リーフ様に何かを捧げる時に使うため、できるだけ良いものをよこせと言ったらこれをくれた。


これも必要だ、持っていく。



リーフ様に貰った砂ねずみの人形。


リーフ様に似ている。

その時点で無碍には出来ないし、何よりリーフ様からの贈り物。


現在はこの部屋で一番豪勢な場所にとベッドの上にソッと乗せ、毎日花をお供えしている。


勿論これも持っていく。


それに服を数着ーーと、荷物整理を直ぐに終えた俺を見て、リーフ様は奴隷になった記念を買いに行こうと誘ってくれたのだ。



” 嬉しい ” が心を満たす。




その時の気持ちを思い出しながら上機嫌で長い夜を過ごし、やっとお出かけする瞬間を迎えた俺は、ドキドキしながら街へと向かうリーフ様の後をついていった。


” リーフ様と一緒に歩く ”


それだけで俺は十分幸せで、欲しいものはないかという問いに対しそのまま素直に ” 一緒に歩くだけで充分幸せだ ” と答える。



すると、リーフ様は考え込む様子を見せてから ” とりあえず服屋に行こう ” と言って俺を連れてそこへと向かった。



服屋・・と向かっている先の事を考えてから、フッと丈が短くなってきた袖に視線を落とす。

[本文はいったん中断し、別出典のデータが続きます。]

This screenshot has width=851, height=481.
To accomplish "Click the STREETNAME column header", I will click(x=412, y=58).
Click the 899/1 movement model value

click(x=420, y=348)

俺の成長は周りの者たちに比べて早く、服の消費がとても早かった。


特にリーフ様の背を越えた頃からは全て新品を買わなくてはならず、俺は別に麻袋などで十分だと言ったが、リーフ様曰くーーー


” 下僕の服をきちんとしなければ主人が恥をかく ” 


ーーなのだそうで、自分の洋服はそっちのけでせっせと俺の服を買っては着せてくれる。



これ以上大きくなれば迷惑が・・と思ったが、大きくなる度に嬉しそうに笑うリーフ様をみると俺も嬉しくて・・



リーフ様が喜んでくれるなら、俺はこの体に生まれてよかったと心からそう思えた。



そうしてまた1つ、俺は俺のことを受け入れる事ができる。



自然と緩む口元、それにも愉快を感じながら歩いているとリーフ様は一軒の服屋に入った。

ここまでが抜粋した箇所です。